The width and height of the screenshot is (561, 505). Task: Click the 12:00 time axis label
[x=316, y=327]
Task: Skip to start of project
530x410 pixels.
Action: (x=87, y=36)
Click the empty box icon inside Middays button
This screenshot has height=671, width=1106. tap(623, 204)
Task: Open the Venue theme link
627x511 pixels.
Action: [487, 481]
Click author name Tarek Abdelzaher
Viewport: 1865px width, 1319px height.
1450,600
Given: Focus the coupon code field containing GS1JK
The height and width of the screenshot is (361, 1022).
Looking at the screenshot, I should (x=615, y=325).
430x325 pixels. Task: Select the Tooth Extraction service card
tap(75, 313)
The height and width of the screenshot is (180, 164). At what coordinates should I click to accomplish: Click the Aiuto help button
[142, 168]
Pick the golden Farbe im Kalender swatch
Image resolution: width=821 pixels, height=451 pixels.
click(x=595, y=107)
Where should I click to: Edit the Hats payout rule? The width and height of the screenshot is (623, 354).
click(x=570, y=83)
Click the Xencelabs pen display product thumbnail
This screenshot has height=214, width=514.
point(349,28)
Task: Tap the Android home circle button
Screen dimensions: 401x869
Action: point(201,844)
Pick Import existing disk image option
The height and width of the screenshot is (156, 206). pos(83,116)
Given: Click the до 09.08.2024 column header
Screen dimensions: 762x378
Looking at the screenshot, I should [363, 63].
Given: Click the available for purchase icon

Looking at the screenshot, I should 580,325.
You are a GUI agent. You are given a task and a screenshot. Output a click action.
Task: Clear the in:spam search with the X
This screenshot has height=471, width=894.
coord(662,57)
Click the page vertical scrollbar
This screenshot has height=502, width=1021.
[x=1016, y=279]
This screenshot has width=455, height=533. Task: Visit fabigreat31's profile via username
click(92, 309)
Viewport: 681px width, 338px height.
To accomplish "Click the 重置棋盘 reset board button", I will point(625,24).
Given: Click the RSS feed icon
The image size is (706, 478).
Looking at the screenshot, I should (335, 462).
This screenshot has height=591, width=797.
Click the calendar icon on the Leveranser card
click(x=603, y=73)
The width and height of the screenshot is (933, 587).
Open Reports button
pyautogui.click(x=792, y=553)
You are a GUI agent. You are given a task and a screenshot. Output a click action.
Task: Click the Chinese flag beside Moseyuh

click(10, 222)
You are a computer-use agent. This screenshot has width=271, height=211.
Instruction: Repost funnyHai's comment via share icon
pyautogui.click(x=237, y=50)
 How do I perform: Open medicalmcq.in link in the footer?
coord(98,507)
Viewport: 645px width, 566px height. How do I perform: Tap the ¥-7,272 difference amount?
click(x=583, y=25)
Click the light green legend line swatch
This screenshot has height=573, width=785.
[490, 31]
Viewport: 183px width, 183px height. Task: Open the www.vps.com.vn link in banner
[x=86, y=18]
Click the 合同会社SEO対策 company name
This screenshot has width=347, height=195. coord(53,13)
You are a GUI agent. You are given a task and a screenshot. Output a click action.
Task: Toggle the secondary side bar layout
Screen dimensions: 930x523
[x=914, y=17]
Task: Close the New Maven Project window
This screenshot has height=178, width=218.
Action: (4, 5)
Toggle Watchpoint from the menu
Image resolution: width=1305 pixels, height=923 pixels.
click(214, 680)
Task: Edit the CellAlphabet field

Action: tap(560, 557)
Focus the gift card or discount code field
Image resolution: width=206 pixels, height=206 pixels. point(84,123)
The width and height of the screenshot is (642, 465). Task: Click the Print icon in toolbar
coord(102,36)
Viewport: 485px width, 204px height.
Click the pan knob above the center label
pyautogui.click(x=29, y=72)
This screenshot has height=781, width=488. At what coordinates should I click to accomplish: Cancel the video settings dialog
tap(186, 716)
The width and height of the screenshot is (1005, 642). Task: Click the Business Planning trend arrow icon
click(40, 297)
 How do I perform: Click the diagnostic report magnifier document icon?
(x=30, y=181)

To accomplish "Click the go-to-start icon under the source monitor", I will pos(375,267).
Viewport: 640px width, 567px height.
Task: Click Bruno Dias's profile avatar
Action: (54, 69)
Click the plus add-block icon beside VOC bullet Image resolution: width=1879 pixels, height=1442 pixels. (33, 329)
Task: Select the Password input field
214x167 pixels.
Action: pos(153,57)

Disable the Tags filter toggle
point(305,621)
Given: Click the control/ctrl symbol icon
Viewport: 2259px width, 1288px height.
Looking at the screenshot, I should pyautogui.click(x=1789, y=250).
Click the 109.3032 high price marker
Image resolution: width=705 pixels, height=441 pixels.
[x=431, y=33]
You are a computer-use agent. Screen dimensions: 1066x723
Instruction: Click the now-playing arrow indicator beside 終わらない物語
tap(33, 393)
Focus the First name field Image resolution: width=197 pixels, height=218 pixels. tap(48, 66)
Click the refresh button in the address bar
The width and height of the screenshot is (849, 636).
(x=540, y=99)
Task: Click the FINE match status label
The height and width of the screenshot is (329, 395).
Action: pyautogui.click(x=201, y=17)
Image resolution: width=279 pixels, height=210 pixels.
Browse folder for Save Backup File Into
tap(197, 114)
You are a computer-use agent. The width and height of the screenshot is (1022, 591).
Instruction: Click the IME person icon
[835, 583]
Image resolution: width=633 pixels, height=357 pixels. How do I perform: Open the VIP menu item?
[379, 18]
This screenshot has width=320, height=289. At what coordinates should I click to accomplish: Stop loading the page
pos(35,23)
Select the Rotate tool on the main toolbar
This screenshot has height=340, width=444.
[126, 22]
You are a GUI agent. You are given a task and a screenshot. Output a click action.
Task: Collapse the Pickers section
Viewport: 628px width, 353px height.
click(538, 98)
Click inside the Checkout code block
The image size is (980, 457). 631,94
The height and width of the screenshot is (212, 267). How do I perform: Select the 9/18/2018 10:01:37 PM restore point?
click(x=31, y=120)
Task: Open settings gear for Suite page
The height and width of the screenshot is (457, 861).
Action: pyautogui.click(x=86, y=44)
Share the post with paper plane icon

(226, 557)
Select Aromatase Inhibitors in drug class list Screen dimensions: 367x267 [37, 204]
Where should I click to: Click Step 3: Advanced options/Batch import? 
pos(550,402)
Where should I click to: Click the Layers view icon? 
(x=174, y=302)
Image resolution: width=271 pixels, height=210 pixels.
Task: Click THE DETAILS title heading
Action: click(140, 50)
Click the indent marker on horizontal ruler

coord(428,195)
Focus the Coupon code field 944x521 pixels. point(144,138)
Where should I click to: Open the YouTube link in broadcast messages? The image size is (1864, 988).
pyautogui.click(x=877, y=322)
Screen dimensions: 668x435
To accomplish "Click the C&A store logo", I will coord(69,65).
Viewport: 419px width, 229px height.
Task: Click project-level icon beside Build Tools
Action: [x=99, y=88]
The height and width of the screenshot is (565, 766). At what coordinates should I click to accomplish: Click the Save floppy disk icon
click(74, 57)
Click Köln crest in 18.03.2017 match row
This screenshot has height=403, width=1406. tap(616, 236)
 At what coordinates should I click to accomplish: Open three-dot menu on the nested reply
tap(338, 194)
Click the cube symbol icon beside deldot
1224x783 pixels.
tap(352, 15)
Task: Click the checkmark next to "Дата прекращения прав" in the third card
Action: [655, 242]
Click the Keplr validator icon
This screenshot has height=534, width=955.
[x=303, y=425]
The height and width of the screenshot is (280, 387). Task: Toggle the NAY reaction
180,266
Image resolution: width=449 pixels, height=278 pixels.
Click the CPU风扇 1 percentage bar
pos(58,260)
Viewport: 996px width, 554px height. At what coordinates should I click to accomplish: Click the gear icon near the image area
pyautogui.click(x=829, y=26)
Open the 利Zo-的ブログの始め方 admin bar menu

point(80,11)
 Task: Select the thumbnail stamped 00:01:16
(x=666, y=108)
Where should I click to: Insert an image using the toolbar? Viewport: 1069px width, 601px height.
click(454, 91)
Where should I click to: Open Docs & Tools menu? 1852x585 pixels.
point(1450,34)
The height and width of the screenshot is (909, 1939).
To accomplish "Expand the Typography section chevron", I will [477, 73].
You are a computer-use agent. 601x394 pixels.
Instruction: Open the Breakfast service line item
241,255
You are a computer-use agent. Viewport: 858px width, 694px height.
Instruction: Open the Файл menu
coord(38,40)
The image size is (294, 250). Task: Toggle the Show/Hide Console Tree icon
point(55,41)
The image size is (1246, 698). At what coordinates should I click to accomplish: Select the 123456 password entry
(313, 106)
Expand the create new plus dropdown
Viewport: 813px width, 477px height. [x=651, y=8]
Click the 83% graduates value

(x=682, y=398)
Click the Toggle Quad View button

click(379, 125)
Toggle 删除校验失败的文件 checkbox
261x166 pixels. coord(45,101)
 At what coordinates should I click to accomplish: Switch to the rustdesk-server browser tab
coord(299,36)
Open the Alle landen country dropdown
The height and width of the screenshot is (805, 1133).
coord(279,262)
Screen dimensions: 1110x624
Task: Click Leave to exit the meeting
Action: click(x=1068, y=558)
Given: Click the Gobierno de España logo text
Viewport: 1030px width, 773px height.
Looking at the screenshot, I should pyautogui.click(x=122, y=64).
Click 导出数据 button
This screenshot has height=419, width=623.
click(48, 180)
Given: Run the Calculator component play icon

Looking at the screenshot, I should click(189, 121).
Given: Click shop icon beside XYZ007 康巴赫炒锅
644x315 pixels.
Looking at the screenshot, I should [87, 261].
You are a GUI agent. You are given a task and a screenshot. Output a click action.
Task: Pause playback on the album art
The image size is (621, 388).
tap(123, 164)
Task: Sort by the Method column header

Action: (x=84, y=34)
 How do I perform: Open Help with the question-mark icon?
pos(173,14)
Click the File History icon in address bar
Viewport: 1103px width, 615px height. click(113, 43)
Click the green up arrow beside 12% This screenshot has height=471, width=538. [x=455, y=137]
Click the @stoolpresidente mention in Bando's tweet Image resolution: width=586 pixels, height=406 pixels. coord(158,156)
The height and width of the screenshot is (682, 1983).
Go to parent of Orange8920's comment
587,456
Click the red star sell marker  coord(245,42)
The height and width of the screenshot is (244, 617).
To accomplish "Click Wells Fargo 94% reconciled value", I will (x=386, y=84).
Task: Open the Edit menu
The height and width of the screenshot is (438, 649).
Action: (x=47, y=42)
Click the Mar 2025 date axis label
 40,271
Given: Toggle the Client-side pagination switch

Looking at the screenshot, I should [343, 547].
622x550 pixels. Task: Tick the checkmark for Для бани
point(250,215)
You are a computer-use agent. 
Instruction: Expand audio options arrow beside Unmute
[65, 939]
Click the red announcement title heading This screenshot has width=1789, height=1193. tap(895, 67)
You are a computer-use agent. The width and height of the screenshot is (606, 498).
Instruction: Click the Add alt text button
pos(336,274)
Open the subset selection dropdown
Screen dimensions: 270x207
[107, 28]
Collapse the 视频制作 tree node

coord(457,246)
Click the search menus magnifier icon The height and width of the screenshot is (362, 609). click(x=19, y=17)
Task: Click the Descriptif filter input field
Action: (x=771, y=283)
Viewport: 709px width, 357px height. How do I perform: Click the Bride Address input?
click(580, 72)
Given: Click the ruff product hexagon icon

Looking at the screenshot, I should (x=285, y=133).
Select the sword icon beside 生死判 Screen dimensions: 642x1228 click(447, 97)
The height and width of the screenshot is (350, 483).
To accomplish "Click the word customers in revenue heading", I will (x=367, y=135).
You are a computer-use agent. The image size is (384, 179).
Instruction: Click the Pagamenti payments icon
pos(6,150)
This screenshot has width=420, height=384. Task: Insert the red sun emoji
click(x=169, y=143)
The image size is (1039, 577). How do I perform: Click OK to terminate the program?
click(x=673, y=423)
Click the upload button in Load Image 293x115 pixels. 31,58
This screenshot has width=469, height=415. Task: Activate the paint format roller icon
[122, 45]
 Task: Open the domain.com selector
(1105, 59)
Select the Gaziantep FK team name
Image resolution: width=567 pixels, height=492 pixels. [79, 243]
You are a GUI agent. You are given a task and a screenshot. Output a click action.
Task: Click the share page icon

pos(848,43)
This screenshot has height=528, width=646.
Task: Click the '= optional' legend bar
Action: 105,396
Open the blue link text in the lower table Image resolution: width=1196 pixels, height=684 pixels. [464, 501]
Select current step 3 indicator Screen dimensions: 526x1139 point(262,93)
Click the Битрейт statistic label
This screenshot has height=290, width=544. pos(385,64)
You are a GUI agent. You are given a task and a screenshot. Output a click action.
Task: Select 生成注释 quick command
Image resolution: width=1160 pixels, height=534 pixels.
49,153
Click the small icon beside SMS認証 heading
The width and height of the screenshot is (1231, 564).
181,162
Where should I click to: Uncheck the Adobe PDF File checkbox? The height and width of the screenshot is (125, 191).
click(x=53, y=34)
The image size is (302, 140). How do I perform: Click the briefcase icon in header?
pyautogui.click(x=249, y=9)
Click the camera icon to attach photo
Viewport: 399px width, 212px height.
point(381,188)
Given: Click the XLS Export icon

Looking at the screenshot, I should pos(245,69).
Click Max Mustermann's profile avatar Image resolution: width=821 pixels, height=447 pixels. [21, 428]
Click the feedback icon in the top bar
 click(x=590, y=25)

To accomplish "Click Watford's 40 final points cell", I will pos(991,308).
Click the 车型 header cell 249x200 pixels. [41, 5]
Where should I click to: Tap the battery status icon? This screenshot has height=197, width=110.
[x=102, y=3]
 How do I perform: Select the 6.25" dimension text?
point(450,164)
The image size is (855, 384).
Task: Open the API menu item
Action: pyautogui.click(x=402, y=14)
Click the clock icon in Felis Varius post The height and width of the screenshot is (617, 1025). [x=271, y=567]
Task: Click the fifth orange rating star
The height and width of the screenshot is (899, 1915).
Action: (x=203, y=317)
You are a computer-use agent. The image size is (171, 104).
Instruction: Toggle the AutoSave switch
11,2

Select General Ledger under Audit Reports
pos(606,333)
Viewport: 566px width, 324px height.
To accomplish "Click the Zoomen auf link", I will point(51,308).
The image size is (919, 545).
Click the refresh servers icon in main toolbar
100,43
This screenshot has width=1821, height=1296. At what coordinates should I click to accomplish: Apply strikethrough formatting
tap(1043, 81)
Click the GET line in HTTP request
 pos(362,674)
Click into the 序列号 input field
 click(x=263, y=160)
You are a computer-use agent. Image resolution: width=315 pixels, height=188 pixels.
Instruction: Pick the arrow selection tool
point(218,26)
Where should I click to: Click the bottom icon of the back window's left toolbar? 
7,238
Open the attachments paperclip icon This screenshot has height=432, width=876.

+ + + +

● **Problem details**: Copy the rows above verbatim, covering the stretch from the line that contains "The height and width of the screenshot is (909, 1939)." through the line that contains "Click the green", both included.

● **The completed task**:
The height and width of the screenshot is (909, 1939).
To accomplish "Expand the Typography section chevron", I will [477, 73].
You are a computer-use agent. 601x394 pixels.
Instruction: Open the Breakfast service line item
241,255
You are a computer-use agent. Viewport: 858px width, 694px height.
Instruction: Open the Файл menu
coord(38,40)
The image size is (294, 250). Task: Toggle the Show/Hide Console Tree icon
point(55,41)
The image size is (1246, 698). At what coordinates should I click to accomplish: Select the 123456 password entry
(313, 106)
Expand the create new plus dropdown
Viewport: 813px width, 477px height. [x=651, y=8]
Click the 83% graduates value

(x=682, y=398)
Click the Toggle Quad View button

click(379, 125)
Toggle 删除校验失败的文件 checkbox
261x166 pixels. coord(45,101)
 At what coordinates should I click to accomplish: Switch to the rustdesk-server browser tab
coord(299,36)
Open the Alle landen country dropdown
The height and width of the screenshot is (805, 1133).
coord(279,262)
Screen dimensions: 1110x624
Task: Click Leave to exit the meeting
Action: click(x=1068, y=558)
Given: Click the Gobierno de España logo text
Viewport: 1030px width, 773px height.
Looking at the screenshot, I should pyautogui.click(x=122, y=64).
Click 导出数据 button
This screenshot has height=419, width=623.
click(48, 180)
Given: Run the Calculator component play icon

Looking at the screenshot, I should click(189, 121).
Given: Click shop icon beside XYZ007 康巴赫炒锅
644x315 pixels.
Looking at the screenshot, I should [87, 261].
You are a GUI agent. You are given a task and a screenshot. Output a click action.
Task: Pause playback on the album art
The image size is (621, 388).
tap(123, 164)
Task: Sort by the Method column header

Action: (x=84, y=34)
 How do I perform: Open Help with the question-mark icon?
pos(173,14)
Click the File History icon in address bar
Viewport: 1103px width, 615px height. click(113, 43)
Click the green up arrow beside 12% This screenshot has height=471, width=538. [x=455, y=137]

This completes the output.